_ABOUT THIS TASK_
Among the entries that follow, the required portion opens with the line containing "This screenshot has width=800, height=500." and closes with the line containing "Switch to the Importieren tab". Give that portion again exactly, and nothing else.

_TASK MATERIAL_
━━━━━━━━━━━━━━━━

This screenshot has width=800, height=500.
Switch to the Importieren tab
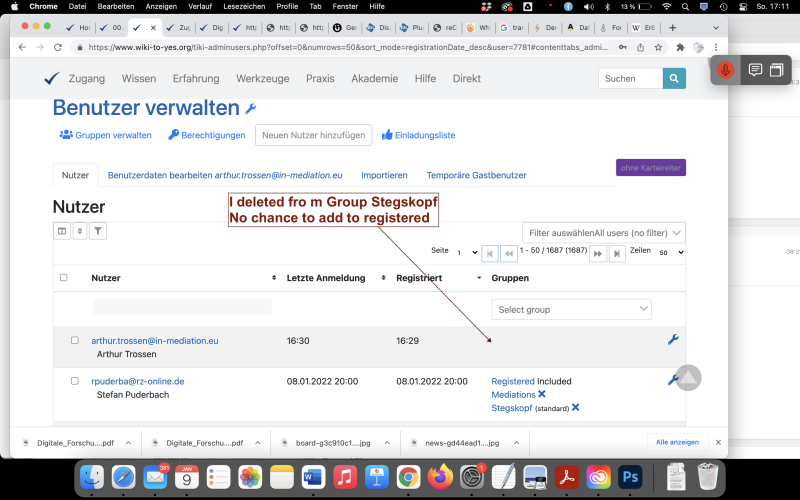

━━━━━━━━━━━━━━━━

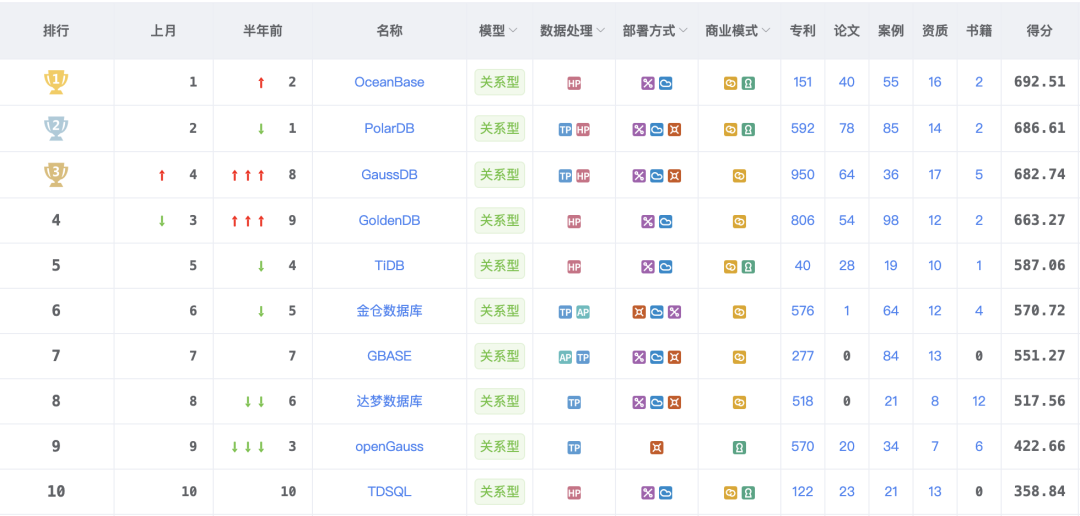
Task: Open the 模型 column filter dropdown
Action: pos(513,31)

━━━━━━━━━━━━━━━━

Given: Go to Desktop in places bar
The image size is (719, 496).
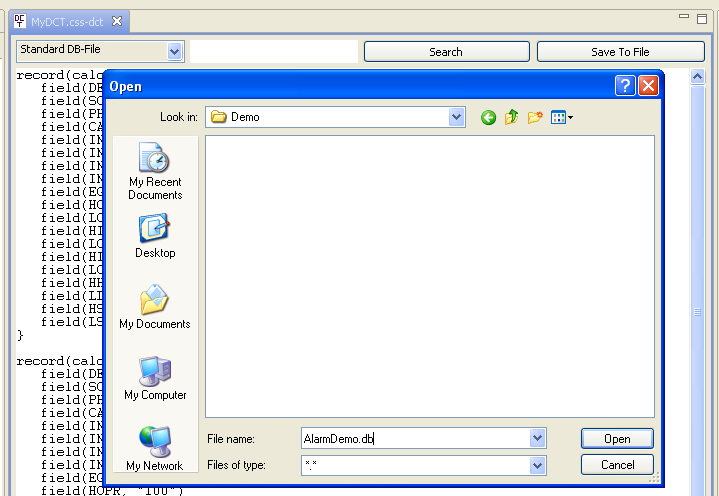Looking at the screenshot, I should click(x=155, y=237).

━━━━━━━━━━━━━━━━

_OUTPUT OF THE EXERCISE_
This screenshot has width=800, height=500.
Switch to the Importieren tab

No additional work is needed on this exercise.